Tarrin snorted several times, getting his breathing back under control, then opened his fist. His regeneration sealed the deep puncture wounds quickly, and he wove a quick spell that stripped the blood off his paw, then sucked the water out of the blood on the floor, leaving it as a fine, powdery red dust. That dust he carefully pulled up from the carpet and contained, compressing it down into a rust-colored solid mass about the size of a child's fist. There were humans in this place, and they may get turned trying to clean up his blood. Even in his intense fury, he had presence of mind to prevent that from happening. Tarrin palmed the ball of solidified, dehydrated blood so it would be safely contained.
"This one is mine now," Tarrin said in a seething, hissing voice, his fury clearly obvious in his tone as he pointed at the panting girl. "If you argue about it, I'll kill you. If you take this to the Grand or the Elders, I'll kill you. If I hear anyone talking about what happened here today, I'll kill you. If I hear that you torture one more human servant, I'll come back and do the same thing to you, then I'll kill you. And if I ever see you again, I'll do worse than kill you. You had best not put one toe out of this house until I'm long gone from here," he said viciously.
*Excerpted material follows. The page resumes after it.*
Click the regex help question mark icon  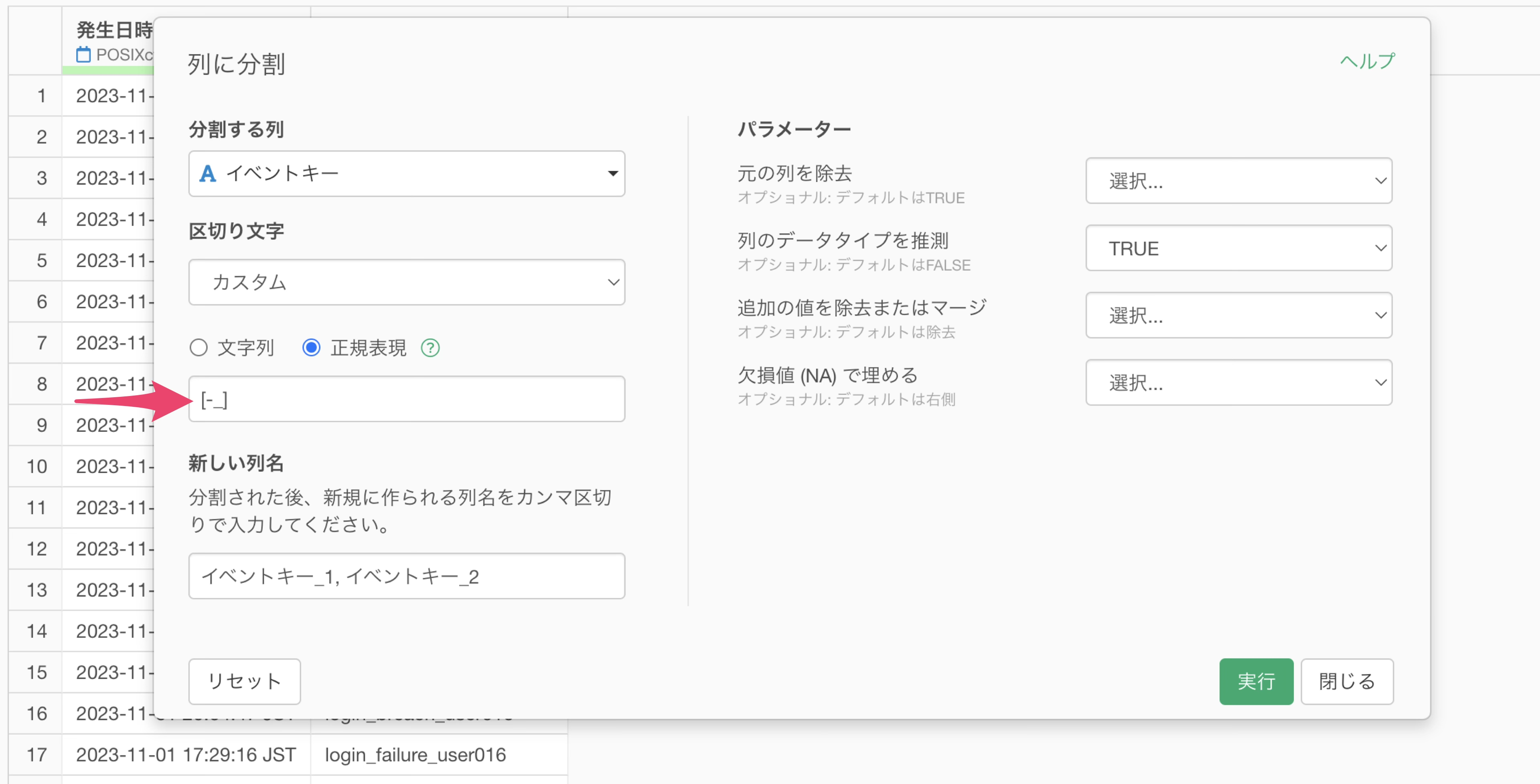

He picked up the girl, who was still trembling, and regarded the two with a cold look. "If this is what the Sha'Kar have come to, then I pray to the Goddess that you never get off this island," he said emphatically, in that same brutal, cold tone. "Evil like yours deserves to be imprisoned. And may you choke on it," he said with vicious finality, carrying the semi-conscious girl towards the door, where other Sha'Kar of varying ages and their human servants watched on with horrified expressions. They all melted out of his path quickly when he reached them, and then he walked through them, looking an adult among children, without a word or even a sidelong glance.
Whatever they had to do, whatever they needed to discover, Tarrin prayed with all his heart that it came soon. After seeing what he had seen, learning what he had learned, he knew that his outrage wouldn't be contained for very long. This atrocity had nearly caused him to lose control and lash out. If he stayed among the Sha'Kar for much longer, it would come down to a war.
And it was a war that he knew he could not win.